D. A Note About Terminology: Operant vs. Instrumental Learning

        Finally, we ought to note a distinction that is sometimes made between what is termed instrumental conditioning, and operant conditioning. In instrumental conditioning, the emphasis is on a discrete trial, a situation in which there is a clear starting point and a clear terminus. We may measure how long it takes the animal to make the response during the trial, or we may measure the relative probability of the animal's success. So, to take Thorndike's puzzlebox apparatus, the start of the trial occurs when a cat is placed in the puzzlebox, and it ends when the cat has made the escape response. How long this takes is what we are interested in. Similarly, in maze learning, the trial starts with the animal being placed in the start box, and ends when the animal has found its way to the goal box. (Or alternatively, we can specify the trial as what happens in some amount of time from when we have placed the animal in the start box.

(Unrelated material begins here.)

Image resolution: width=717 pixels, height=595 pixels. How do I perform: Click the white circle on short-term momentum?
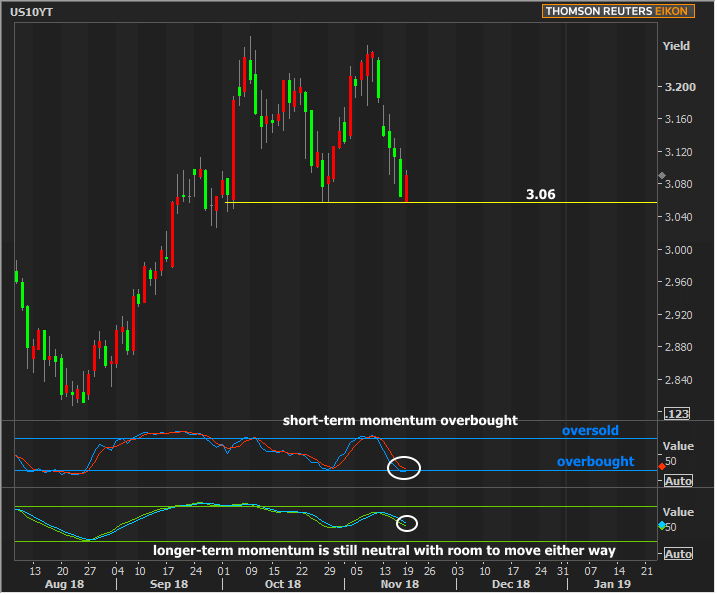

Where has it gotten to in, say, an allowed 30 seconds? Learning here will show up as increased probability of having made the correct response within the time frame of the trial.) In a third example, choice discrimination, the trial starts when the animal is exposed to two stimuli, and ends when the animal makes a response relevant to one of them. Our interest in this situation typically involves whether the animal has chosen the correct stimulus.

        There are no discrete trials in operant conditioning, on the other hand. A standard apparatus for operant conditioning involves a Skinner Box, a chamber with something that can be manipulated (a key to peck; a bar to press; a lever to move); various discriminative stimuli that may be turned on or off (lights; noises); and means to automatically administer reinforcements or punishments (food or shock dispensers connected to the bar, for example). Particularly with respect to such simple responses as pressing a bar to obtain food, the interest will be more in how rapidly those responses are executed. We don't stop the animal between responses in order to set up another trial. Rather, we typically look at characteristics of response rate over time.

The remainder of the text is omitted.